L’argile, par mes mains autrefois façonné,

A produit sur mon front l’or qui m’a couronné.

Dédaigneux à sa dernière heure de l’entrave grammaticale, Voltaire faisait de la politique ; il venait de recevoir la visite de Franklin ; moi, je ne m’occupe que de marine. Je m’imaginais même avoir trouvé une marine à l’abri des discussions passionnées, une marine qui ne pouvait plus être que le domaine des érudits retirés de ce monde. A ma grande, à mon extrême surprise, j’apprends que tout un corps d’officiers, de marins aussi renommés pour leur instruction que pour leur aptitude professionnelle, s’apprête à me suivre sur ce terrain. Il y aurait là de quoi m’effaroucher, si je n’avais autant à cœur la solution d’un problème auquel j’ai consacré le meilleur de mes veilles. Le ministre de la marine italienne met au concours l’étude "de la tactique navale des anciens ; du programme posé résulte dès l’abord une œuvre remarquable :

Est-ce un affront pour toi ? Compose, écris, fais mieux !
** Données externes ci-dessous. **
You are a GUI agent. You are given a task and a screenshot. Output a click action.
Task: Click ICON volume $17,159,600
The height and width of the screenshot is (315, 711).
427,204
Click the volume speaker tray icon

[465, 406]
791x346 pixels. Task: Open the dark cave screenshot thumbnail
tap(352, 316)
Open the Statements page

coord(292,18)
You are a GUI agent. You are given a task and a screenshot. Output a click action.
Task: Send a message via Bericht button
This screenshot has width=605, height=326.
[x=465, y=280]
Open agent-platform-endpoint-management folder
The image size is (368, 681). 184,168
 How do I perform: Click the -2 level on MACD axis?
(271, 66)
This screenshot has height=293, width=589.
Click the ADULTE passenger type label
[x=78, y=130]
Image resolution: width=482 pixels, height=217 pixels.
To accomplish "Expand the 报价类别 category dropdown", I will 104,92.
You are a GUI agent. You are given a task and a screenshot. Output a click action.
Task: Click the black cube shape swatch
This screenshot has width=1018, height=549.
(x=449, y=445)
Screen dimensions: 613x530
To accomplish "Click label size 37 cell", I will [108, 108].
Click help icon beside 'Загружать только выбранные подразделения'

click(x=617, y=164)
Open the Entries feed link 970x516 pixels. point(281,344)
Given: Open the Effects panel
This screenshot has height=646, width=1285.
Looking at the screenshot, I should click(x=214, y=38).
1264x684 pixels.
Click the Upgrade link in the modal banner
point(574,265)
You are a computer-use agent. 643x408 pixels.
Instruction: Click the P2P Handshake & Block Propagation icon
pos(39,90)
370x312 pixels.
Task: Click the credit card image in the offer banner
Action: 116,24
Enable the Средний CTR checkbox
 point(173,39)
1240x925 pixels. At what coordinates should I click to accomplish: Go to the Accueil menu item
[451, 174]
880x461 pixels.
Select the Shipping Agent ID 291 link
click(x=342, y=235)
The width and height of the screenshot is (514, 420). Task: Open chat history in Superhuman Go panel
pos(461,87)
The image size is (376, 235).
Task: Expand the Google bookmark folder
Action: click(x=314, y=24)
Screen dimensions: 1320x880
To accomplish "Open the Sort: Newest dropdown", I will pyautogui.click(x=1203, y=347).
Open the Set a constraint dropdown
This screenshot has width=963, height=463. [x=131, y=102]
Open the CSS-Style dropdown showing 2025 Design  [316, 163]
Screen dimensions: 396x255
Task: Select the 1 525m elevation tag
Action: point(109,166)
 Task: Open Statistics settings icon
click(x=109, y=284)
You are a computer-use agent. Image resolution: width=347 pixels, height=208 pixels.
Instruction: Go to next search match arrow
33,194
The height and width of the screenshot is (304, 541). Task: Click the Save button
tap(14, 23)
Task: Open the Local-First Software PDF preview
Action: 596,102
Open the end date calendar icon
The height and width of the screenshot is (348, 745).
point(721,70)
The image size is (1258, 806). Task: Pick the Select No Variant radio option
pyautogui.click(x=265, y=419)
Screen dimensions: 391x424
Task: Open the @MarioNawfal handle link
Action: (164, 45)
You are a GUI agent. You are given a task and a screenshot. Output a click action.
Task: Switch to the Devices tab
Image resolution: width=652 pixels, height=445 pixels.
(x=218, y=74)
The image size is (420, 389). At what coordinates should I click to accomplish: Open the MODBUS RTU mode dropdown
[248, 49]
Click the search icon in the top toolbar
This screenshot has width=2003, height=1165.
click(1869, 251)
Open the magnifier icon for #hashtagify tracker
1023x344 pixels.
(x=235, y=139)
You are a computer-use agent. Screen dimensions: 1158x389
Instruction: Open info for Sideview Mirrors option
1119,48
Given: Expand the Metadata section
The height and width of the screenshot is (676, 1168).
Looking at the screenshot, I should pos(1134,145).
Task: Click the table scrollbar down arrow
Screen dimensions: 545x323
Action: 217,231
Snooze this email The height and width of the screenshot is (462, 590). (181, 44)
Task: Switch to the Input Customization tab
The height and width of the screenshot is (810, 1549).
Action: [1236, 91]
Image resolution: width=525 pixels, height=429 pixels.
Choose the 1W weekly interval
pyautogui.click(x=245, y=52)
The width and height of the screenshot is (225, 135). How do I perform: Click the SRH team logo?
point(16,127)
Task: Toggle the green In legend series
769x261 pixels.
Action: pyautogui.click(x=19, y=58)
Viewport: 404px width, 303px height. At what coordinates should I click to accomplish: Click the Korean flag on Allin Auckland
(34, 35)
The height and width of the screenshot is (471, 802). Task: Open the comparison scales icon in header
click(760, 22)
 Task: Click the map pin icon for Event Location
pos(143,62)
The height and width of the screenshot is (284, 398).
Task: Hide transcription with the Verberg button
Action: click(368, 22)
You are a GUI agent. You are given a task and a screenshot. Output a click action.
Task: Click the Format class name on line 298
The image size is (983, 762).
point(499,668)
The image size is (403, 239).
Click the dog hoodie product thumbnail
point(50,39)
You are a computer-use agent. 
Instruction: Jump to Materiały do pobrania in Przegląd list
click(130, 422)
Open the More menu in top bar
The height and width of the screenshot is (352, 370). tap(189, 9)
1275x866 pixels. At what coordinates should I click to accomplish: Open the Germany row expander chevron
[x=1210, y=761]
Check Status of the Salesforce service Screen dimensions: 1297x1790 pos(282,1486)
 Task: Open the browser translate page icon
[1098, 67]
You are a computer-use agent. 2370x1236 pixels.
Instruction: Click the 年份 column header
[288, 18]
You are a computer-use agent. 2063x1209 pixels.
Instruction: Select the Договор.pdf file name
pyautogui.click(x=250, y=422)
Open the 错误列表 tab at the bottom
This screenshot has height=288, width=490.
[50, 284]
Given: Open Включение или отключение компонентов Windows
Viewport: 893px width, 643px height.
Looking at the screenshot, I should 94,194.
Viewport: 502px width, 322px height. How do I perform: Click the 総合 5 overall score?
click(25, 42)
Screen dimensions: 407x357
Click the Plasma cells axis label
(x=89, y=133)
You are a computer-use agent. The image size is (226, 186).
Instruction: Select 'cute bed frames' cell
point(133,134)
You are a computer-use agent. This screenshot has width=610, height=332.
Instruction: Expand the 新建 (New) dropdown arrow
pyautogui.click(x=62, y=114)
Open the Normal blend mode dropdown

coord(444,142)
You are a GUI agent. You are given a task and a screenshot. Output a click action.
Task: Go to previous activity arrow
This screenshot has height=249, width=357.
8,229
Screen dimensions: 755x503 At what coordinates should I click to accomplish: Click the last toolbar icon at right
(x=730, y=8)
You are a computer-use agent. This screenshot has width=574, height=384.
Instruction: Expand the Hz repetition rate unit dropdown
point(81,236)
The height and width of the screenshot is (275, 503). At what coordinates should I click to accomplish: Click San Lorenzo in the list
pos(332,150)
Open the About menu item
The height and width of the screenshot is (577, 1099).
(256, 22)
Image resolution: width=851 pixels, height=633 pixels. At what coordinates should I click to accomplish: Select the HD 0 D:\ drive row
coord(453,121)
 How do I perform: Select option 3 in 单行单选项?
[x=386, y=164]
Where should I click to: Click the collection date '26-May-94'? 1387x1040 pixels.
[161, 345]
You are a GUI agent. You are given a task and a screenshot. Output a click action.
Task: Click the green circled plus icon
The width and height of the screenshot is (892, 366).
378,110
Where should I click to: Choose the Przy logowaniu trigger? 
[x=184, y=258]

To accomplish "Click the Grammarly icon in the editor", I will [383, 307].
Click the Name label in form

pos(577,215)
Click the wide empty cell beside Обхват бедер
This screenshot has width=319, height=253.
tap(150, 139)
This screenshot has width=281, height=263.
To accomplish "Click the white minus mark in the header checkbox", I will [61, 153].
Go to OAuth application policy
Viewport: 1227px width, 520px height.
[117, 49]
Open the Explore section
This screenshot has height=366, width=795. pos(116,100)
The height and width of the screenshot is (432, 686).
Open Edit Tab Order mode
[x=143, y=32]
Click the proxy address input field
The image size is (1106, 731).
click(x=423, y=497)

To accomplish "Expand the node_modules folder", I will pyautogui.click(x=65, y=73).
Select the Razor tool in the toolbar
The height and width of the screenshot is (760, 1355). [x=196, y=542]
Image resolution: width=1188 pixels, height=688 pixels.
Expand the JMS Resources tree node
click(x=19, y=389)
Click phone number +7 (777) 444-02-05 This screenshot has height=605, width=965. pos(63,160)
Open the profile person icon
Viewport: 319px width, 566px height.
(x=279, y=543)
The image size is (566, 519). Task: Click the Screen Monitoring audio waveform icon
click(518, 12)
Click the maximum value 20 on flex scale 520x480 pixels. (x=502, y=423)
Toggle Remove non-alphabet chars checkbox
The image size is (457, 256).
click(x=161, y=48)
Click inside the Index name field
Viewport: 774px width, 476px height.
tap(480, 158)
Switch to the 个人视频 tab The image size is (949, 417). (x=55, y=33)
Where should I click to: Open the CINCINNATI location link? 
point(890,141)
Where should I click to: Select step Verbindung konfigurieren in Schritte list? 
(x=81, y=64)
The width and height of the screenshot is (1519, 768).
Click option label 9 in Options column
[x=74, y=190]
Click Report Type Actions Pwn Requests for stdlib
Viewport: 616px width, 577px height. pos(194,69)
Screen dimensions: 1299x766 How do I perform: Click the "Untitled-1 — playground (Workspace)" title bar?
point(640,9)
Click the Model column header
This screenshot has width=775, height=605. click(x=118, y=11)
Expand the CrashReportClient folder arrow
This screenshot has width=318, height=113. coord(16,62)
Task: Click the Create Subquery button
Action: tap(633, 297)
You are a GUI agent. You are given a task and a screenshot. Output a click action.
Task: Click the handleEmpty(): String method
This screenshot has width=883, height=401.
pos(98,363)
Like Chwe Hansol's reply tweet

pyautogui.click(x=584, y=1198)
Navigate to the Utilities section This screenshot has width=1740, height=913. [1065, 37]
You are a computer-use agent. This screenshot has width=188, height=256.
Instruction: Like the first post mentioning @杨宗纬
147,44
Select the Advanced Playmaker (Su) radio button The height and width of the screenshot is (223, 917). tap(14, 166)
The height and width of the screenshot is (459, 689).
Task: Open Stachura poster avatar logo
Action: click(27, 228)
Faire mieux ! ce n’est, en vérité, pas facile. Gil Blas, mon ami, préviens-moi quand tu t’apercevras que je baisse. M. le contre-amiral Luigi Fincati est un maître ; en quelques lignes, il a su exposer les difficultés du sujet et les résoudre, sinon d’une façon pour moi tout à fait satisfaisante, d’une façon du moins qui me semble aussi ingénieuse que nouvelle.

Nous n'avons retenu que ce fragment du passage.